Forum Moderators: coopster & phranque

Message Too Old, No Replies

Help on Perl Regular Expressions

Striping last character from specific strings

         

frodo

5:47 pm on Oct 22, 2002 (gmt 0)



Hello all.

I have a variable ($sch_body_file) in my perl script which holds the contents of a html page. All links in this html page have double quotes (") at the end of the URL. For example

<A href=http://www.cokama.com/" target=_blank>a link to cokama</A>

Basically I need to strip the ending doublequote from all strings which begin with href=http://

The resulting code should look like
<A href=http://www.cokama.com/ target=_blank>a link to cokama</A>

Bearing in mind also there could be multiple links in the HTML page. Unfortunatly I'm not that good at regular expressions so if anybody can help, I would appreciate it.

Cormac.

andreasfriedrich

8:41 pm on Oct 22, 2002 (gmt 0)

WebmasterWorld Senior Member 10+ Year Member



While I´m not sure what you will want to use such invalid HTML for here goes.

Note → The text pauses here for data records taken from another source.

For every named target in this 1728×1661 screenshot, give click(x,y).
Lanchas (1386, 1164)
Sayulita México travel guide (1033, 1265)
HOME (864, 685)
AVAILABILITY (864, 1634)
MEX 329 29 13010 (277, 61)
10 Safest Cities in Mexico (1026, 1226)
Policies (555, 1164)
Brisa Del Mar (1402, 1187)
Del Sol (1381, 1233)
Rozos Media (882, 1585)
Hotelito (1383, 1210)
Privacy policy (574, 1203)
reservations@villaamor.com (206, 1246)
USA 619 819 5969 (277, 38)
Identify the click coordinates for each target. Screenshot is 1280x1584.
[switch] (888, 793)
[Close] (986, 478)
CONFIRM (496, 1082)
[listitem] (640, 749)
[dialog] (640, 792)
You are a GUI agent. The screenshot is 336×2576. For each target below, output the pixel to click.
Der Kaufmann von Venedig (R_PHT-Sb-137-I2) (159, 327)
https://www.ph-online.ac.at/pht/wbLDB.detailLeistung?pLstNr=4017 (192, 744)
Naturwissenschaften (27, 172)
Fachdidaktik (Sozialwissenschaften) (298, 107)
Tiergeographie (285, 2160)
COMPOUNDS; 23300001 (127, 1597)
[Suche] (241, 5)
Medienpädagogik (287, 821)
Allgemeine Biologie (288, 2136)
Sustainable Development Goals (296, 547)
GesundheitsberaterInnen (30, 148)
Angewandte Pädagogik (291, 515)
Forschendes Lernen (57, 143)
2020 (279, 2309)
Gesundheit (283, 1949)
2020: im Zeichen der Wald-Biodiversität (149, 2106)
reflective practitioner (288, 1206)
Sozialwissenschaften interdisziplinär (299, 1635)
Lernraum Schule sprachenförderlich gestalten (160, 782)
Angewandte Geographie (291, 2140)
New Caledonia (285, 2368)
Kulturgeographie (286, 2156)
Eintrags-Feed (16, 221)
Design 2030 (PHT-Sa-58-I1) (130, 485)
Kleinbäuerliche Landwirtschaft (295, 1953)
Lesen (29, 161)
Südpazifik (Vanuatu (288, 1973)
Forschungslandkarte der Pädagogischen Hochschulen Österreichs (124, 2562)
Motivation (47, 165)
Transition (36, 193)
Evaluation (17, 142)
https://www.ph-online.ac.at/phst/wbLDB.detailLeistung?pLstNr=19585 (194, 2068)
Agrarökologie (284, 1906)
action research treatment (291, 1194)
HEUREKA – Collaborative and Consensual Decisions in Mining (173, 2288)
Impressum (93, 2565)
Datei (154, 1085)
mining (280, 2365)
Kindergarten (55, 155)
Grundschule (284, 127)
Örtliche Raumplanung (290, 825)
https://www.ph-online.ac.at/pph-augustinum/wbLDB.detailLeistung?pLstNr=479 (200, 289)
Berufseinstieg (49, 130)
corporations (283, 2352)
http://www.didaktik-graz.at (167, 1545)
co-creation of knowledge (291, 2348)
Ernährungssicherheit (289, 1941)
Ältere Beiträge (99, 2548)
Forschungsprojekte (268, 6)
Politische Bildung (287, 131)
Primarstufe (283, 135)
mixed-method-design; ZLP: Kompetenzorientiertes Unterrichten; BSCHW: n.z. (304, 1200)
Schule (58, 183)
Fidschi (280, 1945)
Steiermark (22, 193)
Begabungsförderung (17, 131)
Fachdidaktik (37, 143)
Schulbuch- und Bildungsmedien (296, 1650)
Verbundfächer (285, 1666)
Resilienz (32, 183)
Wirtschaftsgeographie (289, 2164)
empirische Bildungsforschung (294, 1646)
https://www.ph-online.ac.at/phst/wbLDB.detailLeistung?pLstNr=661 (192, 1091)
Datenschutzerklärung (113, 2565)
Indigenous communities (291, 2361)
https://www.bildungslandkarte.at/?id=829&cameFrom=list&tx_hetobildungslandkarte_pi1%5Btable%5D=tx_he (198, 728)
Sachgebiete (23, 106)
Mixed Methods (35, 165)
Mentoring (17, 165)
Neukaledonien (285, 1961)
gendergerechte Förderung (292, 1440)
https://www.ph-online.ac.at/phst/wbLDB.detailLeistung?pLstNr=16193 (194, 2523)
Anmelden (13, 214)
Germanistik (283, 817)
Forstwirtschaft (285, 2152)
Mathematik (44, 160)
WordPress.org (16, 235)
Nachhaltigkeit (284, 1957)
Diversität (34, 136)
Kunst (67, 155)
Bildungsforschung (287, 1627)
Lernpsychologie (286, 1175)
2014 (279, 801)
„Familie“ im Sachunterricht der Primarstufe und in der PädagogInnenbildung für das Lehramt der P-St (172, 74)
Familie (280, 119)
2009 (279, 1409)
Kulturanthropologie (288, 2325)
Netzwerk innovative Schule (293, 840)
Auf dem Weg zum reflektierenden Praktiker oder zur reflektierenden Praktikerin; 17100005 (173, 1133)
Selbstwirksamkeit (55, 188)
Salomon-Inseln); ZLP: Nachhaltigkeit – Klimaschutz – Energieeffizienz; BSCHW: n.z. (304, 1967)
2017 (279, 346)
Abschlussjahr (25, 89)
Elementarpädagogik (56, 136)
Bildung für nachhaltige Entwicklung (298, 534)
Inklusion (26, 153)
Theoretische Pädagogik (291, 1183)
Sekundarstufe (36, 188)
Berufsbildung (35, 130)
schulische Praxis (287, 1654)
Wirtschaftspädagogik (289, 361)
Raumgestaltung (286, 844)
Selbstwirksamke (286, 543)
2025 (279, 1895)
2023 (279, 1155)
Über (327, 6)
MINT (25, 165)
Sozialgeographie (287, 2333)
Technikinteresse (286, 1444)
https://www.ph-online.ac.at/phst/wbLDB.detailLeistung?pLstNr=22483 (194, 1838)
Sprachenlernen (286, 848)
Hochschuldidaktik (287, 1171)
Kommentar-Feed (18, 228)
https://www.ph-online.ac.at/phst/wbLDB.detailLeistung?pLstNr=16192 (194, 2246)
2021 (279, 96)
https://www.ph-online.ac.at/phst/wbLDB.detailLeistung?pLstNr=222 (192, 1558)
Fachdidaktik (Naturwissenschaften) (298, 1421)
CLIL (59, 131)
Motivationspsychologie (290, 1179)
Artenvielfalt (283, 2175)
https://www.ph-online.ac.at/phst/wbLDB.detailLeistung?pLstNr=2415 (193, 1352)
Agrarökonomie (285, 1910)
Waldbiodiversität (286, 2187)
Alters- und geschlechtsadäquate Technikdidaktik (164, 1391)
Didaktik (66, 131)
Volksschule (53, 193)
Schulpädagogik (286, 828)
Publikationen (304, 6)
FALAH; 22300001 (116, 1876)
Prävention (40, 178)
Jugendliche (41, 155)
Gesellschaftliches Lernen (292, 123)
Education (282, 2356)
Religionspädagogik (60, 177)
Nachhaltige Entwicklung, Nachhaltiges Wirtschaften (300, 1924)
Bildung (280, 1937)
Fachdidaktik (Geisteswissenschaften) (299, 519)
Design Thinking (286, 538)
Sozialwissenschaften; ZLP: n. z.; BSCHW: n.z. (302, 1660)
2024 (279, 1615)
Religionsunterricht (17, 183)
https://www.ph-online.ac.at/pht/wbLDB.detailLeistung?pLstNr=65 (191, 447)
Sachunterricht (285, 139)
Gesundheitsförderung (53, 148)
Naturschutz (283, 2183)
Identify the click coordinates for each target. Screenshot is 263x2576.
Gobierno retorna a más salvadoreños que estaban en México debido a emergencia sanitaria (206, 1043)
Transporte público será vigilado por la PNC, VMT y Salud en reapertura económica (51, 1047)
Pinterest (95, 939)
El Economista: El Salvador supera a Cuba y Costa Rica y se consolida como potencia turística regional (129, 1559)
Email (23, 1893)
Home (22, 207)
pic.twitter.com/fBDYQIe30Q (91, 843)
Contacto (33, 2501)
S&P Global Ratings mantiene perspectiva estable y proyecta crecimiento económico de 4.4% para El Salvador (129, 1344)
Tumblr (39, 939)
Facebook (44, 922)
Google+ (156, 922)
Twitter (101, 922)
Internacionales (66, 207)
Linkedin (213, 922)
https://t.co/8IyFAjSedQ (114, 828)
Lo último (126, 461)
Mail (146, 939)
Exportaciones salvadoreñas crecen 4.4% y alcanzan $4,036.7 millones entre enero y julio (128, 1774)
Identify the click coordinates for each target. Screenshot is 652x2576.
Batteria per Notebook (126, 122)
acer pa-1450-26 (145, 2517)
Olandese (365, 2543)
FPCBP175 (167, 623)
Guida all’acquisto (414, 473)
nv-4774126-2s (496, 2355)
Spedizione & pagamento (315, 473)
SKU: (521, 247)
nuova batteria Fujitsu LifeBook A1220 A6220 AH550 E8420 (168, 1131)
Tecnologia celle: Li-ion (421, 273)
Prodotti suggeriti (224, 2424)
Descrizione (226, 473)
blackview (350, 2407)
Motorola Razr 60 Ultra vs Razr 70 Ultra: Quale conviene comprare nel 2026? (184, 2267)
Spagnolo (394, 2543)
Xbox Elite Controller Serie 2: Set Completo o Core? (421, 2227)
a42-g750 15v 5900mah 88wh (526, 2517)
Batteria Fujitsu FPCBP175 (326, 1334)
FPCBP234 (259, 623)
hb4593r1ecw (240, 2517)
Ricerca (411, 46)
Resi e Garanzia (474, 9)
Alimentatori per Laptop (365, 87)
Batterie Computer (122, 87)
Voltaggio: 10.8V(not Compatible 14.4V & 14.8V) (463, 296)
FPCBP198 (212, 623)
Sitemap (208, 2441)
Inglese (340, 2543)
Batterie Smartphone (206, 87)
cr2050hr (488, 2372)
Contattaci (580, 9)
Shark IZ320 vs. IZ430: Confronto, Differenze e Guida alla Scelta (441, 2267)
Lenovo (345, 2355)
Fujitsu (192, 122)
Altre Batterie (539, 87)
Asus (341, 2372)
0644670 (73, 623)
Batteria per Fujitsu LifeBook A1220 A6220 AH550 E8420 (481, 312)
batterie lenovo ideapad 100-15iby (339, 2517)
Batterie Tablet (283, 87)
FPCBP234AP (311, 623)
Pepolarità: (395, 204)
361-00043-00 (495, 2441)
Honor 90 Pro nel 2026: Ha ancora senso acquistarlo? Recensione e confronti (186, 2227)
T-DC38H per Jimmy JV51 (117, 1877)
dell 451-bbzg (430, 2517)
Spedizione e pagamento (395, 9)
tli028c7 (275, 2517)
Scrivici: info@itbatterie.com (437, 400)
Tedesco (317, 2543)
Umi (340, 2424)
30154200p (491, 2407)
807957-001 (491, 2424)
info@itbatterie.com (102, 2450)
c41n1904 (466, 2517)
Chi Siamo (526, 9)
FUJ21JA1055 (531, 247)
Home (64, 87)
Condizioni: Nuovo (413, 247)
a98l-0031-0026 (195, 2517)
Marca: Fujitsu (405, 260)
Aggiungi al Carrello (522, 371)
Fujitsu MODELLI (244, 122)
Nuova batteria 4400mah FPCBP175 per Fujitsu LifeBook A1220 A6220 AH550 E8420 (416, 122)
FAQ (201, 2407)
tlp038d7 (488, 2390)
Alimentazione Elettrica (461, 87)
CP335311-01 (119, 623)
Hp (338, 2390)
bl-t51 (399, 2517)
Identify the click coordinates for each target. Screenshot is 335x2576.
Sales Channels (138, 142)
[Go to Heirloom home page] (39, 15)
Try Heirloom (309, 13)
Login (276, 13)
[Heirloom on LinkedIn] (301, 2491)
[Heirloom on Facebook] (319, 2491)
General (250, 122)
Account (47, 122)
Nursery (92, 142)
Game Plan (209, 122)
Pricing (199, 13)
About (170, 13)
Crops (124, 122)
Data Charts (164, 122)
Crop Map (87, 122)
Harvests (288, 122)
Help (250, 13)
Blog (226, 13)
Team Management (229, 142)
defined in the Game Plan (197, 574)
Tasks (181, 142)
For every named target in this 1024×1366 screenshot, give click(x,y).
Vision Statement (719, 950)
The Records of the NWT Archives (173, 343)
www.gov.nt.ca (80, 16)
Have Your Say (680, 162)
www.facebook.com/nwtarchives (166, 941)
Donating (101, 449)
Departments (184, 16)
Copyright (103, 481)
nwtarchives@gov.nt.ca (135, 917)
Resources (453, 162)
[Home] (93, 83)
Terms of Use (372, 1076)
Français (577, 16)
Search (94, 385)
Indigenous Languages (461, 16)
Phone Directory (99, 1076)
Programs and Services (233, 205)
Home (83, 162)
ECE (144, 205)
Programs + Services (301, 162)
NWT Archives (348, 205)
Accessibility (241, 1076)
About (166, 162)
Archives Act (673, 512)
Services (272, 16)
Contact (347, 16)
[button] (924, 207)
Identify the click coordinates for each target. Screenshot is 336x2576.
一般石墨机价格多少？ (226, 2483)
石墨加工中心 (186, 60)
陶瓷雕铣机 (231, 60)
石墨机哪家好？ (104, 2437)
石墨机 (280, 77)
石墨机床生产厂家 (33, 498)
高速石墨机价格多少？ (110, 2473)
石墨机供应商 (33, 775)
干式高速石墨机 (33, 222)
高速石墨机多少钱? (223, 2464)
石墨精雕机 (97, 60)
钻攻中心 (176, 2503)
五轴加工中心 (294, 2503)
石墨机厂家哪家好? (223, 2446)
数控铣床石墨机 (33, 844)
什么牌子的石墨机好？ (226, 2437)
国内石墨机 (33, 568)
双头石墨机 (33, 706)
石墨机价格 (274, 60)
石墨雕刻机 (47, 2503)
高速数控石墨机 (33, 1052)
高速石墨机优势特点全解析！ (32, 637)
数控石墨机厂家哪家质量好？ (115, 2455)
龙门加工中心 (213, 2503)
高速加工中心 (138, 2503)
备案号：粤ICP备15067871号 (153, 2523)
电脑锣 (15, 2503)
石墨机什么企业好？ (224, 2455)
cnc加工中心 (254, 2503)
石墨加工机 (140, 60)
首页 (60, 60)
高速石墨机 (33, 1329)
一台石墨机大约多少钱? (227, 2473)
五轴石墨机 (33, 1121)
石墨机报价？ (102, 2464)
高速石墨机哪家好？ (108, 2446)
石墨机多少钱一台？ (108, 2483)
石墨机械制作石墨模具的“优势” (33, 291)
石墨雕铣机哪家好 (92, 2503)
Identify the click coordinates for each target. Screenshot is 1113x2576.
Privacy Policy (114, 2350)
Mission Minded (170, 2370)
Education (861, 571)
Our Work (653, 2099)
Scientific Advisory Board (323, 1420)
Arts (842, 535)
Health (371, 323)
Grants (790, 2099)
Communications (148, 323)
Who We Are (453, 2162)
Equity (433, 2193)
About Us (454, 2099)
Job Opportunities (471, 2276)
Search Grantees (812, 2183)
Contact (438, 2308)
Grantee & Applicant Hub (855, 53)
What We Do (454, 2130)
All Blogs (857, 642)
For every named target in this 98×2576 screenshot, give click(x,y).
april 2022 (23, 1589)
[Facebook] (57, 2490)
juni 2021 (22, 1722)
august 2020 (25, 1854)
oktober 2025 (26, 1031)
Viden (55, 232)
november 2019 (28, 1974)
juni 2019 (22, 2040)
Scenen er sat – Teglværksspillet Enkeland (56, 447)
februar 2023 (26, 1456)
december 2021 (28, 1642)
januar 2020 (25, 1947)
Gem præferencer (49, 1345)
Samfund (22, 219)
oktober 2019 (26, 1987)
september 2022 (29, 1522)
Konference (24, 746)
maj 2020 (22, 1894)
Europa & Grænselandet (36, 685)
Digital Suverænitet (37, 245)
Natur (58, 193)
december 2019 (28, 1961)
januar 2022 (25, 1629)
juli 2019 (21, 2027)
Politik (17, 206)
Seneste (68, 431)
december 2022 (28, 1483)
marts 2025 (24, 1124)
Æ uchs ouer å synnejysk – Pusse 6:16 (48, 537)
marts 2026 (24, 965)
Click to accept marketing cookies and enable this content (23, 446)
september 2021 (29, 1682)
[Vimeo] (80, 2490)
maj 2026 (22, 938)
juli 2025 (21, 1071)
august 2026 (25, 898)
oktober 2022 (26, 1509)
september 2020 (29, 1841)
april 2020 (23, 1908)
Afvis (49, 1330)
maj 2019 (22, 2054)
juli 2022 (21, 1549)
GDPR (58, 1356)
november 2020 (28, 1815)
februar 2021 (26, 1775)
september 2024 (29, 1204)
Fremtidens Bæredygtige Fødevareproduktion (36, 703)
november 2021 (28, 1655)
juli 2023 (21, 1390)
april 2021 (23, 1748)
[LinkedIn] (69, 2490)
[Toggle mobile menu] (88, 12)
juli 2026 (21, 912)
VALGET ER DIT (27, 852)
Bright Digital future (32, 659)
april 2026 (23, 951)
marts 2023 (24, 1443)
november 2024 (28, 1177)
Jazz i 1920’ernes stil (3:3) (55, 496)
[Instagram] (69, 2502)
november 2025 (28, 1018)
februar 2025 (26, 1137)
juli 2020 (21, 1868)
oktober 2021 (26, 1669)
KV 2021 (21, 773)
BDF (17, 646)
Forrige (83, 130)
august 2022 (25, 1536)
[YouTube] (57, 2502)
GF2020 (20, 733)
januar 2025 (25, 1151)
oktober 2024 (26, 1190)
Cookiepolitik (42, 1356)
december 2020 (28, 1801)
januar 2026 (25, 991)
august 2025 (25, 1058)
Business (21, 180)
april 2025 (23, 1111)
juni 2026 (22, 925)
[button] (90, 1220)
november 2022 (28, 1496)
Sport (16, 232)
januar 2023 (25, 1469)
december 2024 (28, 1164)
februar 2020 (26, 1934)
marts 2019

($without_quotes = $sch_body_file) =~ s{(href=http://[^"]+?)"}{$1}g;

This RE matches 'href=http://' followed by one or more characters that are not '"' followed by a '"' and substitutes it with 'href=http://' followed by one or more characters that are not '"'.

Hope this helps.

Andreas

amoore

9:27 pm on Oct 22, 2002 (gmt 0)

10+ Year Member



you might try chop( $sch_body_file ).

Here's a little bit on chop from "perldoc -f chop"

chop Chops off the last character of a string and
returns the character chopped. It is much more
efficient than "s/.$//s" because it neither scans
nor copies the string. If VARIABLE is omitted,
chops $_. If VARIABLE is a hash, it chops the
hash's values, but not its keys.

amoore

9:29 pm on Oct 22, 2002 (gmt 0)

10+ Year Member



Oh, I see. that variable holds the contents of the whole page. Yeah, in that case, you may want to do a bunch of regular expression stuff.
Sorry.

Robber

9:38 pm on Oct 22, 2002 (gmt 0)

10+ Year Member



You might want to think about adding a " after the = rather than stripping the end one - this would bring you more inline with xhtml.

frodo

10:00 am on Oct 23, 2002 (gmt 0)



Thanks very much andreasfriedrich. Your solution worked perfectly. I'll have to learn Regular Expressions, they are so powerful.